Task statement
Below are records; give the number of their lines that contain "agent", and only that number.

Data
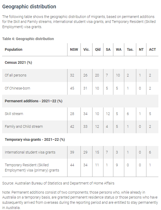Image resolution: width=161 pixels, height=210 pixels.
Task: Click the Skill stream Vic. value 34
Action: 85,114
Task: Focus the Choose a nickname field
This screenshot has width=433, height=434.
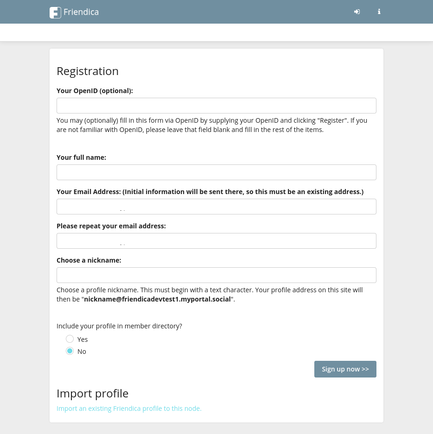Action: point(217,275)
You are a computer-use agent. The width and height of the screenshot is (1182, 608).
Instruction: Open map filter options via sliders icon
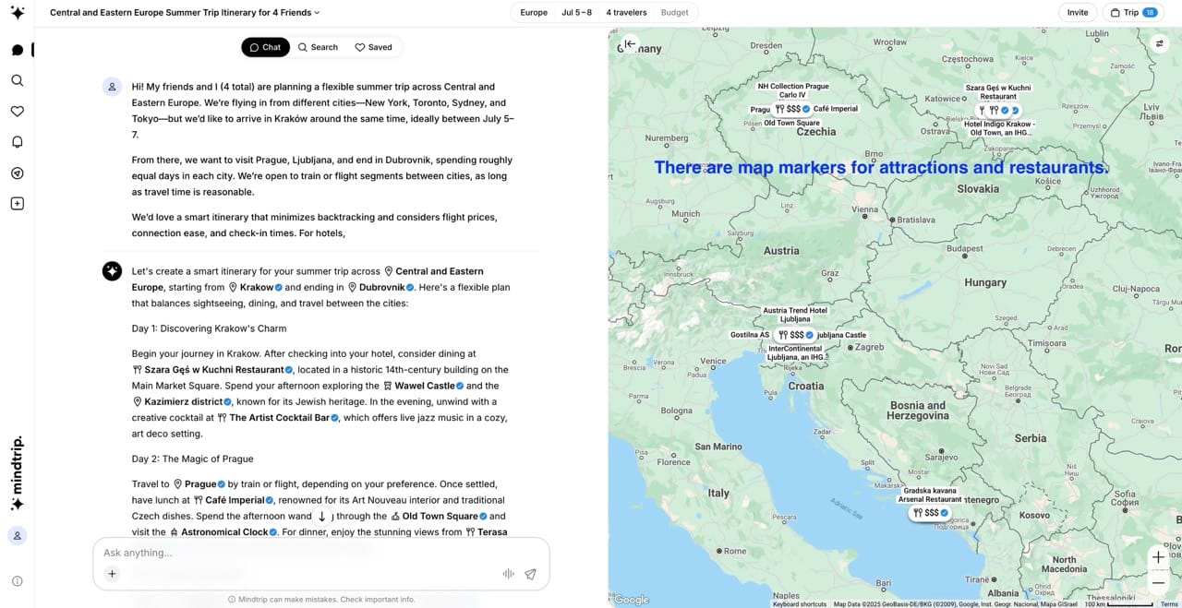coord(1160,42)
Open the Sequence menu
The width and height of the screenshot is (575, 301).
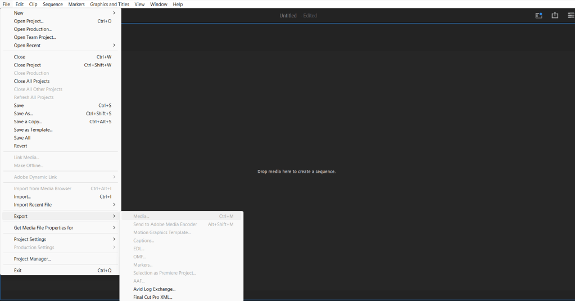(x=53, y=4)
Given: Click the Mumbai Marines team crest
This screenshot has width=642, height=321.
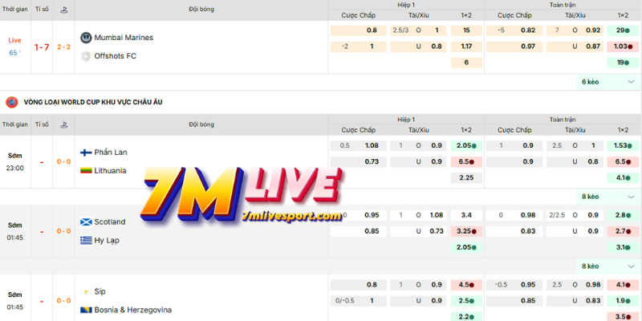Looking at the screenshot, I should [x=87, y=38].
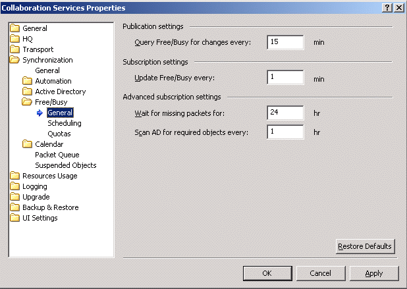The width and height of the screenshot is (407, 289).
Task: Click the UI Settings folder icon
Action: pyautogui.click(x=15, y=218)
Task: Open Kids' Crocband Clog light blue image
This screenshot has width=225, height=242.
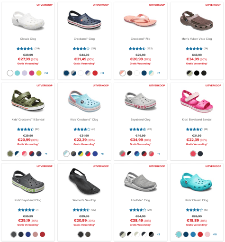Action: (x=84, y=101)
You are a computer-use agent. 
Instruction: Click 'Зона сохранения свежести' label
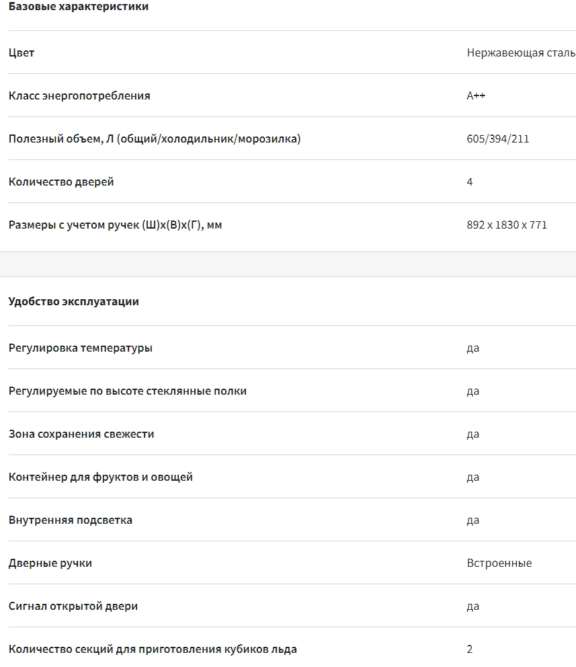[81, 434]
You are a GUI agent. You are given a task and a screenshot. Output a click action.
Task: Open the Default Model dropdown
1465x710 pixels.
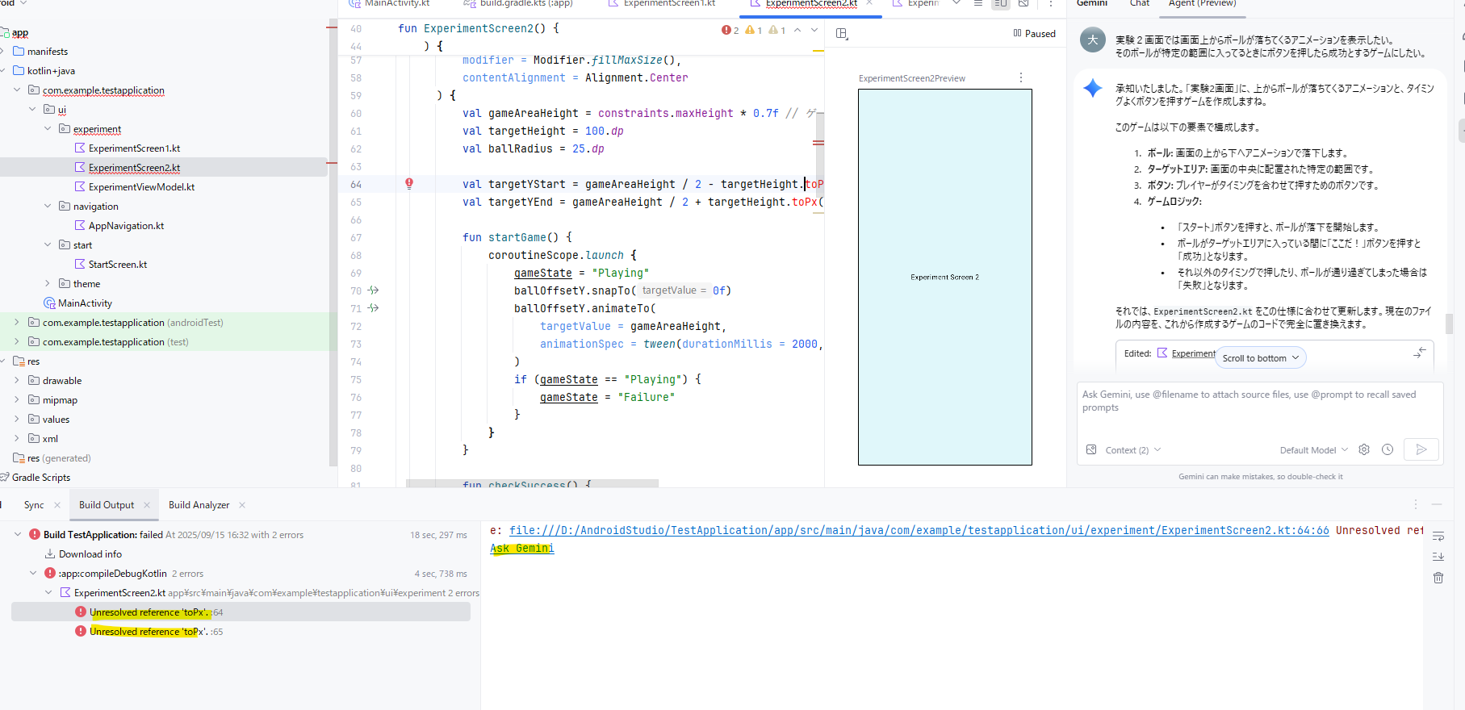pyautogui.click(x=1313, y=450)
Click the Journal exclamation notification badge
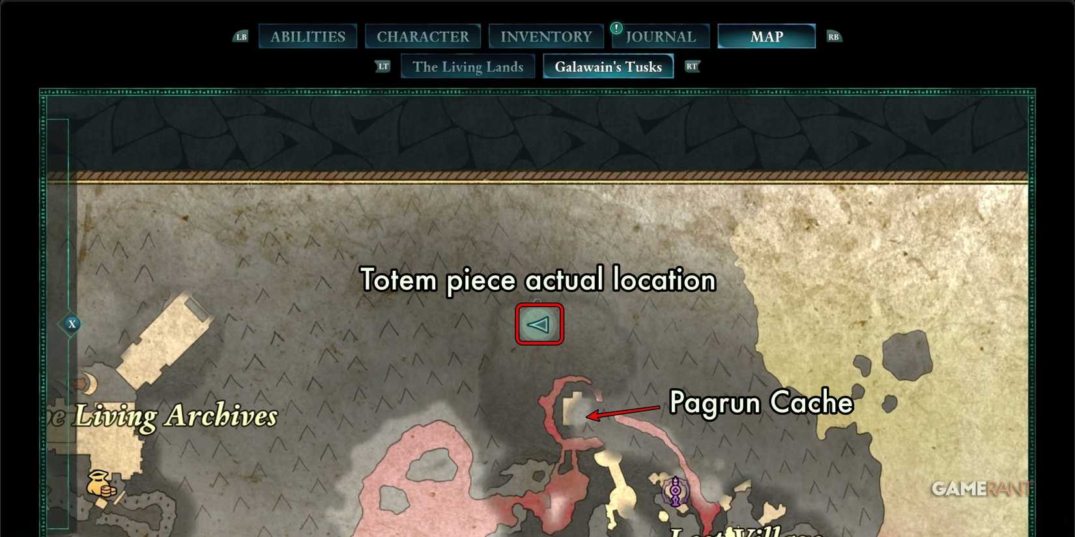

Solution for this exercise
3